MPNet: Inconsistencies between data collator output and masked permute in original MPNet paper

Hi all,

Not sure if this is the right space to ask, but I’m in a bit of pickle. Hopefully there are some experts out there who have worked with MPNet’s architecture a bit more than I have.

I am in the process of converting the original fairseq research pretraining code for MPNet (repo here) into a training loop that is compatible with Huggingface. Although many of the convenience classes already exist in Huggingface (like MPNetForMaskedLM), one thing that has become clear to us is that we will need to port over the collator function written by the research team in MaskedDataset (under tasks/masked_permutation_lm).

In exploring how this collator works, I understand the logic as:

  1. Permute input IDs (based on whole word spans or tokens via arg) and positions
  2. Create masked/corrupted tokens based on the final n indices of the permuted sequence, where n is the prediction size (i.e. seq_len x 0.15 at default values)
  3. Concat these together using concat(seq, mask, mask) and concat(positions, predict_positions, predict_positions)

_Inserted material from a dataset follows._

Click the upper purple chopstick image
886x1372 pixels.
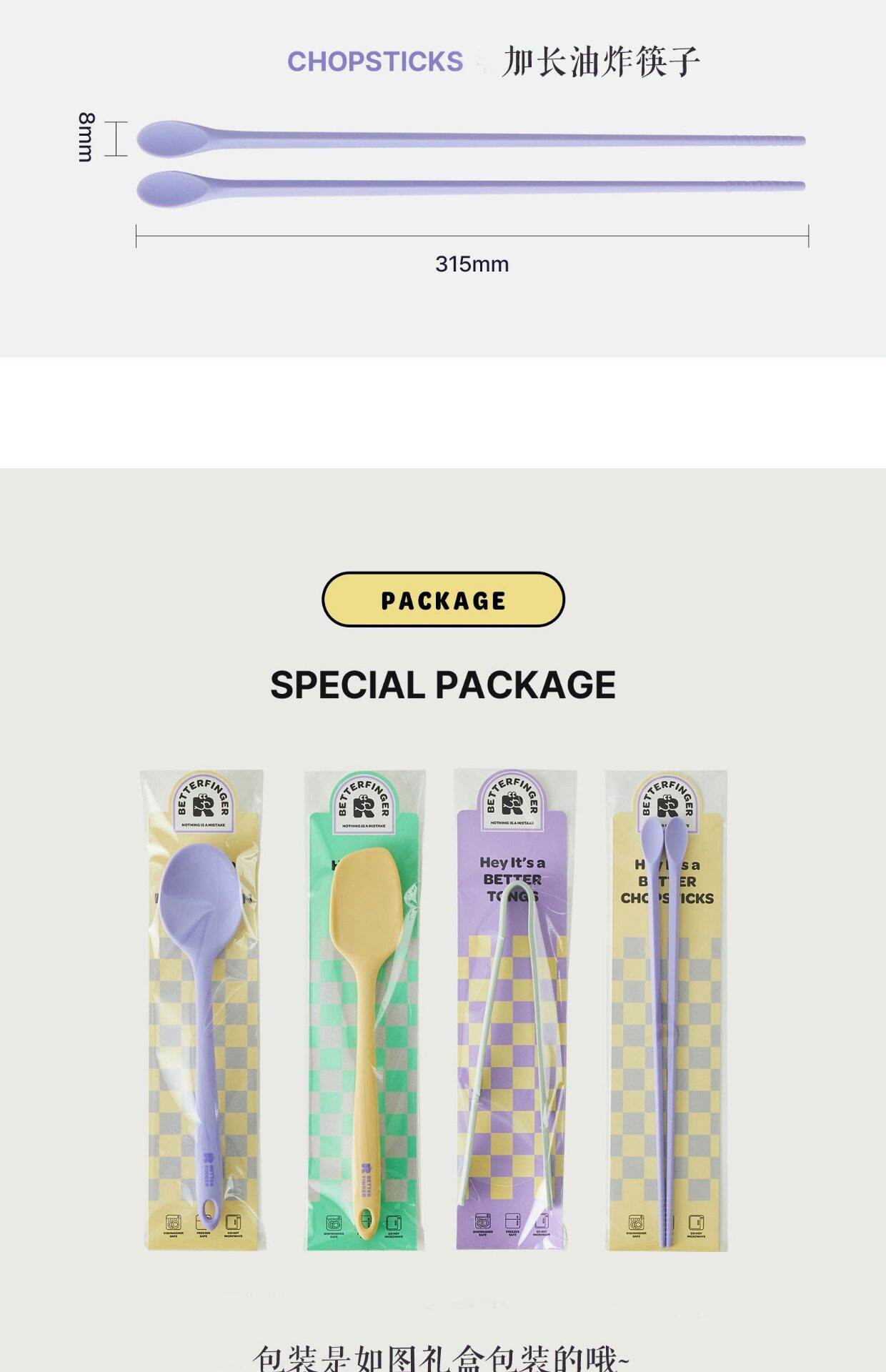(x=471, y=139)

Using this logic, we might expect the collator function to perform the below operation on some dummy input IDs:

src_tokens = [10, 11, 12, 13, 14, 15, 16, 17, 18, 19, 20, 21, 22, 23, 24, 25, 26, 27, 28, 29, 30]

# Once the collator permutes everything and we append the mask portions, we expect something like
new_ids = [ 20,  23,  30,  14,  15,  27,  28,  11,  12,  17,  18,  26,  29,  13, 10,  19,  21,  22,  16,  24,  25, <mask>,  <corrupted>, <mask>, <mask>,  <corrupted>, <mask>]
new_positions = [10, 13, 20,  4,  5, 17, 18,  1,  2,  7,  8, 16, 19,  3,  0,  9, 11, 12, 6, 14, 15,  6, 14, 15,  6, 14, 15]

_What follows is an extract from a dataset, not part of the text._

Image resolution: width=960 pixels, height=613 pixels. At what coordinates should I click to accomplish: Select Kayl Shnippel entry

However, after rereading the MPNet paper, especially section 2.2 and 2.3 with attention on Figure 2, it would SEEM that the output of the collator is incongruous with what is described in these sections.

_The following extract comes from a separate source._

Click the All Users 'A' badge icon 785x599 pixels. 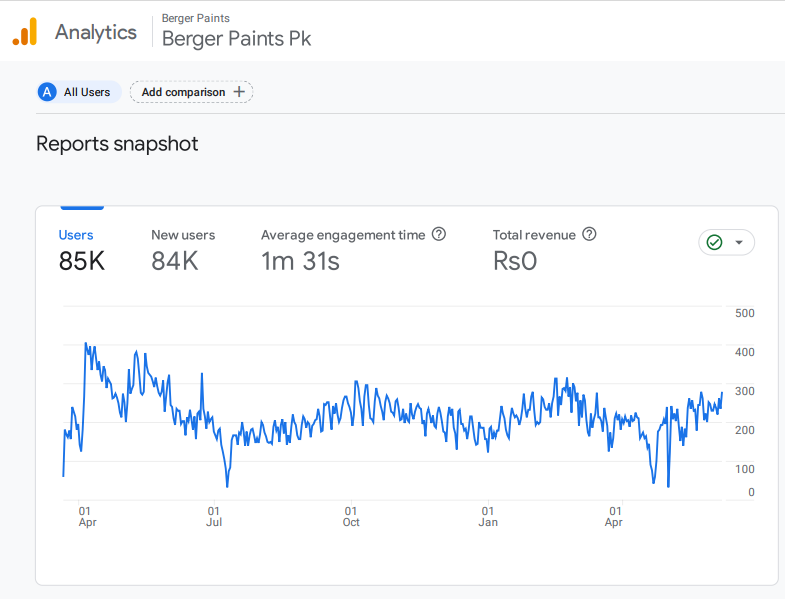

Figure 2 points out that the content and query masks are built using a permuted sequence that looks like:

src_tokens = [x_1, x_2, x_3, x_4, x_5, x_6]

# Once permuted we get:
new_ids = [x_1, x_3, x_5, <mask>, <mask>, <mask>,  x_4, x_6, x_2]
new_positions = [1, 3, 5, 4, 6, 2, 4, 6, 2]

In this example within the paper, we are masking the pred_len tokens and then appending the content to the end for the content stream. However, the collator output KEEPS the token content in the main sequence, and then adds TWO batches of mask tokens to the end, which to me seems necessarily different than what’s described in the paper. Referring back to our dummy example above, I can outline the discrepancies I’m seeing:

collator_ids = [ 20,  23,  30,  14,  15,  27,  28,  11,  12,  17,  18,  26,  29,  13, 10,  19,  21,  22,  16,  24,  25, <mask>,  <corrupted>, <mask>, <mask>,  <corrupted>, <mask>]
collator_positions = [10, 13, 20,  4,  5, 17, 18,  1,  2,  7,  8, 16, 19,  3,  0,  9, 11, 12, 6, 14, 15,  6, 14, 15,  6, 14, 15]

paper_ids = [ 20,  23,  30,  14,  15,  27,  28,  11,  12,  17,  18,  26,  29,  13, 10,  19,  21,  22, <mask>,  <corrupted>, <mask>, 16, 24, 25]
paper_positions = [10, 13, 20,  4,  5, 17, 18,  1,  2,  7,  8, 16, 19,  3,  0,  9, 11, 12, 6, 14, 15,  6, 14, 15]

My question, then, is this: am I correct in understanding that the collator implementation is different than what’s described in the paper? If so, why?